Opposition leader Simon Busuttil said this morning that the government's credibility was in freefall and the PN would counter it with honest politics.

"The PN needs to win the general election not because Labour is dishonest, but because the Nationalist Party is honest," Dr Busuttil said.

Today, he said, marked the 28th anniversary of the Tal-Barrani incidents. Circumstances had changed since then, he said, but the PN had a duty to ensure that any steps backwards and any actions which did not take place in a normal democracy, were immediately stopped.

Dr Busuttil spoke at the end of a meeting of the PN general council where he insisted that the people should not allow themselves to be bullied or misled by the government and they should stand up for their rights.

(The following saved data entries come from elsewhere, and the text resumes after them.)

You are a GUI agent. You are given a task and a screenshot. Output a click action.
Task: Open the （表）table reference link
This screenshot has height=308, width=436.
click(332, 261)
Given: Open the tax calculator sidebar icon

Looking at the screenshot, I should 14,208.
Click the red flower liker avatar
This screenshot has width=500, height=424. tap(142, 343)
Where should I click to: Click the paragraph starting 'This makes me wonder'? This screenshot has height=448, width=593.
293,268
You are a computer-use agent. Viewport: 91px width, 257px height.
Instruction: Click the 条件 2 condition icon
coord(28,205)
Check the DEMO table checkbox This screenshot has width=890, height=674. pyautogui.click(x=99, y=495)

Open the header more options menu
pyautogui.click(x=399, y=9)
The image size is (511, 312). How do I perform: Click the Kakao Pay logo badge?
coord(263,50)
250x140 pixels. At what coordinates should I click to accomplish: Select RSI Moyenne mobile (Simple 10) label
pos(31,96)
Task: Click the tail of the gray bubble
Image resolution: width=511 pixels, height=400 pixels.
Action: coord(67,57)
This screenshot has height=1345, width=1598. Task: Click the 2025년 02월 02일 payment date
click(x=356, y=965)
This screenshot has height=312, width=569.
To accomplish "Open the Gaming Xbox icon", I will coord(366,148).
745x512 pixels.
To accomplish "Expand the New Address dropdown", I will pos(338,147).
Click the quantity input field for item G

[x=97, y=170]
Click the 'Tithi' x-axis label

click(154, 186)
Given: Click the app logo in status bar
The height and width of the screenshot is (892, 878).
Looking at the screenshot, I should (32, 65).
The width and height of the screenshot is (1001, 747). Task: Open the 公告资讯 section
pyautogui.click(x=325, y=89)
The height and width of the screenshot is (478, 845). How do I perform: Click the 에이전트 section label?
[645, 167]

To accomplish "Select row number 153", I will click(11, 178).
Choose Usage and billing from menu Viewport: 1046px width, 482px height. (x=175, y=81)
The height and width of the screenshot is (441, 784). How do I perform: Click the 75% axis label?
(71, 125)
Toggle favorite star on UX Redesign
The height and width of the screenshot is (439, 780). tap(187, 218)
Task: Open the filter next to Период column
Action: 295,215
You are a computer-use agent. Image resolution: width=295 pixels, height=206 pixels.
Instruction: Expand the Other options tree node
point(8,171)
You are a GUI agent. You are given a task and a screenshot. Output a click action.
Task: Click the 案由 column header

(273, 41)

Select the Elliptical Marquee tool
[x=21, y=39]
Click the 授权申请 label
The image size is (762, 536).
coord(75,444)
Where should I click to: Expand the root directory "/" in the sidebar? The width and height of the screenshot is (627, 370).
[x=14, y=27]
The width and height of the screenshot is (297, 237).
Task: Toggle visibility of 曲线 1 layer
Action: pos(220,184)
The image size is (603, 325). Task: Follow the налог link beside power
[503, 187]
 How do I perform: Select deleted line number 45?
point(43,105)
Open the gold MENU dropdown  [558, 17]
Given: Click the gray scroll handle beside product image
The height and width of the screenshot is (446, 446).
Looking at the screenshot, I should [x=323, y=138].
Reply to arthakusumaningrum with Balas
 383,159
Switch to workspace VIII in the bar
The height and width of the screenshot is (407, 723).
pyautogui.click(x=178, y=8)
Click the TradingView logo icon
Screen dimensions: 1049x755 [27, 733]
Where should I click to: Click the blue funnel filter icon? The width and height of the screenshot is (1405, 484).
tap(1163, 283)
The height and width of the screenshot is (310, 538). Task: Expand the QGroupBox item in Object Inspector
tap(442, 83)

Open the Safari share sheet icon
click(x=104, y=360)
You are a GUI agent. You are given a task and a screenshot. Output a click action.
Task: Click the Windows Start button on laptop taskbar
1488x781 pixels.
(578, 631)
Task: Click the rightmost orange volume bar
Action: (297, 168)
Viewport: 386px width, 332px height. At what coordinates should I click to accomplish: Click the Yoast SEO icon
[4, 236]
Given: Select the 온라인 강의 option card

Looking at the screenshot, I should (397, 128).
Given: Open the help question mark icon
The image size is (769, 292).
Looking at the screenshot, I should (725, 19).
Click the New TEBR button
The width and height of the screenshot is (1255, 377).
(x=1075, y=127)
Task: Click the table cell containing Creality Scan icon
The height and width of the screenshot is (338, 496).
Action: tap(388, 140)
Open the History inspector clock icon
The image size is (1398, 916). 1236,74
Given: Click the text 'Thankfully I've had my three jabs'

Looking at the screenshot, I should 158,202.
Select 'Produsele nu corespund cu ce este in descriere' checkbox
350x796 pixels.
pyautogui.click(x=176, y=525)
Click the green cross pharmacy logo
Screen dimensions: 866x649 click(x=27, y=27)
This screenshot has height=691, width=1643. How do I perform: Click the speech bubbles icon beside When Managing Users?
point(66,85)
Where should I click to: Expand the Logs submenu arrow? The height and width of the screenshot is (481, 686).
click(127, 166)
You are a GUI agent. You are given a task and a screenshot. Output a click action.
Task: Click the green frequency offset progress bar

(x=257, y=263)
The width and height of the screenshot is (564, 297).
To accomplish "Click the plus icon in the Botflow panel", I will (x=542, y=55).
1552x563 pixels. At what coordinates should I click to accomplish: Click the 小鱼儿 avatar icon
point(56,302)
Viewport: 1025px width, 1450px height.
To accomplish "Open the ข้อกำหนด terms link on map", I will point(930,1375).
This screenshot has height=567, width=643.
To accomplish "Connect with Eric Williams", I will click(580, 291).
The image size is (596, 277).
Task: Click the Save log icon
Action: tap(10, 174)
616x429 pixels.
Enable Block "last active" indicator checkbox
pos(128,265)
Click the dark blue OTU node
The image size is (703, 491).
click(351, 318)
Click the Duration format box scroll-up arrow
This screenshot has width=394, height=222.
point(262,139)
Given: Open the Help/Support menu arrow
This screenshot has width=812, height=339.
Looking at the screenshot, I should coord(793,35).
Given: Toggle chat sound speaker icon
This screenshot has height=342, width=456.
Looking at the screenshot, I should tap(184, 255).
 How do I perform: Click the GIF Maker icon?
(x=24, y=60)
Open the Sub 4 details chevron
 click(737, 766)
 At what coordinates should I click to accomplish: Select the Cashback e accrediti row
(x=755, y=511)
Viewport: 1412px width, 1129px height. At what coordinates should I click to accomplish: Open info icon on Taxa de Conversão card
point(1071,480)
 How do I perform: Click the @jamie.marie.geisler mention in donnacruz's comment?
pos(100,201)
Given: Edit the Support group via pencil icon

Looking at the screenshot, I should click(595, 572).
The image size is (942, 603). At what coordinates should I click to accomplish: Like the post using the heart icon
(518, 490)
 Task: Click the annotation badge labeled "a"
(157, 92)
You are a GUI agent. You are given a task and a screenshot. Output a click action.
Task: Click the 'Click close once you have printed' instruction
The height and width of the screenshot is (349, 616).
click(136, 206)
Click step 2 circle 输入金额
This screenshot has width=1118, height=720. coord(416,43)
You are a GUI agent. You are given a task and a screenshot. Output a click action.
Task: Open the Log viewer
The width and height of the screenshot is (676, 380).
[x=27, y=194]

All had to fight for truth to prevail.

"Stand up for what is right," Dr Busuttil insisted.

He devoted much of his speech to the controversy over the shooting by the driver of Home Affairs Minister Manuel Mallia and insisted once more that the prime minister should shoulder his political responsibility.

The minister responsible for the police was directly responsible to ensure that the public was safe and people did not wave guns and shoot in public, he said.

But people close to Labour now thought they could do whatever they liked, whether that was shooting in public or carrying out works in violation of regulations. And the prime minister was not doing anything about them.

The need for political accountability had become more acute because of the attempted cover-up of the shooting incident - manifestly evident when an official statement, issued two-and-a-half hours after the case, falsely spoke of warning shots fired in the air.

The newspapers had shown how it was the prime minister's own head of communications who had issued that statement. They had also shown how bullet casings had been removed before the inquiry was held, and how an arrest report had been deleted. All these were the hallmarks of a cover-up.

This was obscene and unheard off in a democratic country.

Furthermore, this was not the first cover up, with the records of a car which had blocked the hospital helipad also having been deleted.

One of the consequences of such cases was that people lost confidence in politicians, the government and the mainstream political parties, Dr Busuttil warned. Such a loss of confidence could lead to the creation of extremist parties, even far-right parties.

Dr Busuttil said the PN too needed to ask itself whether the people believed it. It needed to work honestly to regain the people's confidence, especially the confidence of the people whose trust was betrayed by Dr Muscat.

Dr Busuttil said he wanted to make his own proposals. For example, a future PN government wanted to end clientalism and it should be ensured that people would get the services they expected quickly from the public service. People should not depend on ministers for what they were entitled for.

Similarly the PN wanted to stamp out nepotism where people who appeared on political billboards filling top government positions. Parliamentary hearings should be introduced for top government appointments.

The state institutions also needed to be truly independent, rather than having cases such as that involving Helena Dalli, where Mepa, instead of defending the people, had defended the minister. One also remembered how Mepa acted over the mooring of a gas tanker in Marsaxlokk.

Dr Busuttil said the former government had allowed the institutions to work freely, but it should have better entrenched their independence in law.

With regard to standards in public service, the PN would follow up the proposal, made last year, for the appointment of a Commissioner for Standards in Public Life, a measure which this 'indecent government' had not implemented.

The government, Dr Busuttil said, had failed in its most important promises, such as meritocracy, honesty, and openness.

It was telling, Dr Busuttil said, that minister Evarist Bartolo this morning said that the prime minister should be the team's centre forward, not the goalkeeper to keep out Labour's own goals. The problem with that Mr Bartolo said was that this centre forward had already been caught off-side too many times.

The government's credibility was in freefall, Dr Busuttil said, and the PN would counter that with honest politics. The PN needed to win the general election not because Labour was dishonest, but because the PN was honest.

Earlier, Dr Busuttil picked up where he left off in his reply to the Budget speech, saying the events of the past week further showed how the government's masks were slipping.

He said the government had lost its social plot, it did not have economic direction, and it had lost its moral authority.

He hit out at the increase of various taxes, and also highlighted, as he did on Monday, how a number of Labour MPs were making considerable sums of money through various governemnt appointments.

Labour, which had gained so much from the former government's mistake on the honoraria issue, was doing far worse This was political hypocrisy.

Not all Labour MPs were in the same boat. Godfrey Farrugia and Marlene Farrugia refused to be bought. And veteran Joe Debono Grech had declared that while he was consultant for the Gozo minister, he refused to be paid because he was a Labourite and worked for the party and the country.

What did that say about his fellow MPs? Dr Busuttil asked.